猫が犬と同程度、または犬以上に強い絆を人間と結べることが、米オレゴン州立大学のクリスティン・ヴィターレ氏らによる最新の研究で明らかになりました。
論文は、雑誌「Current Biology」に掲載されています。
https://www.cell.com/current-biology/fulltext/S0960-9822(19)31086-3
約65%が「安全の愛着」パターンを示す結果に
心理学者ジョン・ボウルビーの愛着理論によると、愛着行動には「安全の愛着」や「不安の愛着」といったパターンに分けられます。
安全の愛着パターンを示す動物は、特異な環境下でも、飼い主に再会すると探検を続けます。一方不安の愛着パターンを示す動物は、飼い主に過度にまといついたり、逆に飼い主をできるだけ避けようとしたりといったストレス行動を示します。
研究チームはこの理論に基づき、子猫79匹とおとなの猫38匹を対象にした行動実験を通じて、特異な環境下において猫たちが飼い主にどのような反応を示すかを観察しました。
猫とその飼い主はあらかじめ同室に入れられ、飼い主は床に描かれた円の中心に座りました。
猫が円の内側にいる時のみ、飼い主は猫と交流することができます。2分後、飼い主は部屋を出て、猫だけが部屋に取り残されます。さらに2分後、飼い主は再び部屋へ戻り、円の中に座ります。
実験結果を分析した結果、子猫の愛着パターンを分類した結果、64.3%が安全の愛着パターンを、35.7%が不安の愛着パターンを示しました。大人の猫もほぼ同様の数字です。
面白いのは、安全の愛着パターンが占める上記の比率が、人間の幼児に見られる安全の愛着パターンの比率である65%という数値にかなり近いことです。

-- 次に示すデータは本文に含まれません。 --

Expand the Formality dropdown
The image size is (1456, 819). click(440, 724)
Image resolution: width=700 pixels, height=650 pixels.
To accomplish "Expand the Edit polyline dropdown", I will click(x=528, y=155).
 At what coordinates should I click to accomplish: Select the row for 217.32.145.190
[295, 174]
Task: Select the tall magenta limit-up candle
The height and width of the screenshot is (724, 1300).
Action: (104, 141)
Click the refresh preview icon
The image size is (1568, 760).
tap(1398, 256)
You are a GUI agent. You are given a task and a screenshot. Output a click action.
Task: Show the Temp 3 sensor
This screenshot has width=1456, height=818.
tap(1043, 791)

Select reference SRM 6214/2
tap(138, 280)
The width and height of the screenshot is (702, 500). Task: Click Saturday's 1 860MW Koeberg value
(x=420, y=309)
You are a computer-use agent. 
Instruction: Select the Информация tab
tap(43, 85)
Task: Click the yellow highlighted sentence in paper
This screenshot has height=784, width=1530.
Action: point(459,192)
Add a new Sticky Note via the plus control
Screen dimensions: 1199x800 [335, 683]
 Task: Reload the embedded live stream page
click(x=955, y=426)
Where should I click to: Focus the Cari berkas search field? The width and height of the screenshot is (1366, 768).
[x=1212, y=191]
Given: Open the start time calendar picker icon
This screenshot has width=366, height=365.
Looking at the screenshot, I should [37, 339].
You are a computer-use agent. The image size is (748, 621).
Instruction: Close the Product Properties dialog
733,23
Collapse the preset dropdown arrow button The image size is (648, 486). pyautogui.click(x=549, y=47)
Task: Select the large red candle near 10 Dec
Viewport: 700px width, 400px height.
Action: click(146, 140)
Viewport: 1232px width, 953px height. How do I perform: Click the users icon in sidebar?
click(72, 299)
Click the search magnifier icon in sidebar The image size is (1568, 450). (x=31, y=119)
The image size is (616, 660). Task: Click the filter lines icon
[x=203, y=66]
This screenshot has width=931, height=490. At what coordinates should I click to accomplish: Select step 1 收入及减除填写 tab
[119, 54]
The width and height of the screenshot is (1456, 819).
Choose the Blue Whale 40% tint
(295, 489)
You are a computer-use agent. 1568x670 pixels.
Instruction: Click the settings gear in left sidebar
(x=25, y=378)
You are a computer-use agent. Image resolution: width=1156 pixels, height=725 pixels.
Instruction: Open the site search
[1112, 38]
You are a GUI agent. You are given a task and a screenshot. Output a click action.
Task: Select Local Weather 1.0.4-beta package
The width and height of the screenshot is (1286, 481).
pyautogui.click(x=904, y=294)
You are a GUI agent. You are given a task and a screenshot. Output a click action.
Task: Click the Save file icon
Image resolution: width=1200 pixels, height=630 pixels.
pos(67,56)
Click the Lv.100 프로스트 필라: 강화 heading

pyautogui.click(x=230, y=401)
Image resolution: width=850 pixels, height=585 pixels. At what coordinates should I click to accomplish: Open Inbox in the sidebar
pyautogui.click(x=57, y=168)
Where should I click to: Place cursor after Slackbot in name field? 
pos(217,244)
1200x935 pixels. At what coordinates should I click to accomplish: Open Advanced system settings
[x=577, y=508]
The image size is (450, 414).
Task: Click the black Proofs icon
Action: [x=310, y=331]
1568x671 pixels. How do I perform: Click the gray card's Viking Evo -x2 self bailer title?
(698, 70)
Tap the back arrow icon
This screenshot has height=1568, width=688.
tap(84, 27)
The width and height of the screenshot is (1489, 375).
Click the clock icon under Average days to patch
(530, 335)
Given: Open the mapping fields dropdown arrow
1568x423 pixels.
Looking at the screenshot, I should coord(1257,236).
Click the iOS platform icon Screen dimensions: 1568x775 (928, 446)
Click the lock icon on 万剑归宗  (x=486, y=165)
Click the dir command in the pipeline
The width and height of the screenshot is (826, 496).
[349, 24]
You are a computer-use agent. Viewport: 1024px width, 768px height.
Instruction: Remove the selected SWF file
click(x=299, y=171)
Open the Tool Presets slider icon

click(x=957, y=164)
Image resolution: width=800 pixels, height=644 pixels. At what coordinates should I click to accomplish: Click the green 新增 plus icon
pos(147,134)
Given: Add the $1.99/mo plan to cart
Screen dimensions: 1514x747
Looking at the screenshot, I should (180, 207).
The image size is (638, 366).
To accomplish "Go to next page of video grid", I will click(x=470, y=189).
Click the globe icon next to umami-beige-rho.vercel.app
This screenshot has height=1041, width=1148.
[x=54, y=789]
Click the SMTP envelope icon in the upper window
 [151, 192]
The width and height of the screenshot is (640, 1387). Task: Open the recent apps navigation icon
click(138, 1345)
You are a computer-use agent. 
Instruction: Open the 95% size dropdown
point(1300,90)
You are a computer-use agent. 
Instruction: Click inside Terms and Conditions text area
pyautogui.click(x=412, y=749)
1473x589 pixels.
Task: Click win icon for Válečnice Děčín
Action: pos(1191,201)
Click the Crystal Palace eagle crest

さらに今回の数値を見ると、2018年に行われた実験で示された犬の安全の愛着パターンよりもわずかに上回っていました。猫は飼い主と一緒にいる時、犬よりもむしろ親密な絆を感じている可能性があるのです。
ヴィターレ氏は、過去に行った調査で、世間が抱くイメージほどに猫は打ち解けにくい性格ではないことをすでに証明しています。実際、猫は人間が適切な方法で接するかぎり、とても社交的で愛情深い動物で、食べ物やおもちゃよりも人間との交流を選ぶことが多いのです。
ヴィターレ氏らによる今回の調査は、猫たちが人間と深い社会的繋がりを形成するために必要な能力や特性を備えていることを示唆しています。ただ、その表現の仕方が独特なだけなのです。